What are the benefits of regulating gene expression post-translationally?
Rapid response to changes
Reversible regulation
Allows fine-tuning of protein activity
What is the role of the proteasome in protein turnover?
The proteasome degrades polyubiquitinated proteins into peptides, regulating protein levels and removing damaged or misfolded proteins.
What is the significance of introns in eukaryotic genes?
Introns allow for alternative splicing, increasing the diversity of the proteome and enabling tissue-specific or developmental regulation.
How does chromatin remodelling impact transcription?
Chromatin remodelling complexes reposition nucleosomes, making DNA more or less accessible to transcription factors.

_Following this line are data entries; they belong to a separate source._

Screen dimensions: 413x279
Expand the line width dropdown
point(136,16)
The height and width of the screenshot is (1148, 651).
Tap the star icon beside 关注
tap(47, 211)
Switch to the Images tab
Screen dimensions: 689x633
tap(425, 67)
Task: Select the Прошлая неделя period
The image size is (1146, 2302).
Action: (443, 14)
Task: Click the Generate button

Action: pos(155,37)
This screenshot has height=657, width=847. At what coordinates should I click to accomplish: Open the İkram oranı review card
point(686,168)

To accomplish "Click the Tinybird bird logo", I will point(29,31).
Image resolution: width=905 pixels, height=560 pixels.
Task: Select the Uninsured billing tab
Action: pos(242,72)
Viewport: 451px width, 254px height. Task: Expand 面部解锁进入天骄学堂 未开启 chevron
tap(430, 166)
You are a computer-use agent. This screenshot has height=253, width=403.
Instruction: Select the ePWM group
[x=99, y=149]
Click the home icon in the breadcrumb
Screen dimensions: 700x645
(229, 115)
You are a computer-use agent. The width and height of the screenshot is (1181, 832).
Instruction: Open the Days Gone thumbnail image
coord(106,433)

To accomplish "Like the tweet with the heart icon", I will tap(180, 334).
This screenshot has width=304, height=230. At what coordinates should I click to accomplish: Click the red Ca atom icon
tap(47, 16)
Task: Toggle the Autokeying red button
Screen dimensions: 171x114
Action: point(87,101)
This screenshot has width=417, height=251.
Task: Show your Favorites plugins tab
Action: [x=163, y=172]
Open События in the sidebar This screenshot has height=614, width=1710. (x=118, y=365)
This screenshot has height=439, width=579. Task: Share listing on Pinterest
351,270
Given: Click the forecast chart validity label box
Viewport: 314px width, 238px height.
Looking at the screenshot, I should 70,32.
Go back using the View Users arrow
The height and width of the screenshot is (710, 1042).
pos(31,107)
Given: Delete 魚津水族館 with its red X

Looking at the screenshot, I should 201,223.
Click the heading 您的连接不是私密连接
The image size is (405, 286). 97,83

What are RNA-binding proteins (RBPs), and how do they regulate mRNA?
RBPs bind to mRNA to regulate stability, localization, and translation efficiency.
How is transcription regulated at enhancers and silencers?
Enhancers increase transcription by recruiting activators, while silencers decrease transcription by recruiting repressors.
What are the main differences between transcription in prokaryotes and eukaryotes?
Prokaryotes: Coupled transcription-translation, single RNA polymerase, operons.
Eukaryotes: Uncoupled processes, three RNA polymerases, monocistronic genes, chromatin regulation.
Why is the lac operon a good example of gene regulation?
It demonstrates both positive (CAP-cAMP activation) and negative (LacI repression) regulation, allowing bacteria to prioritise glucose over lactose.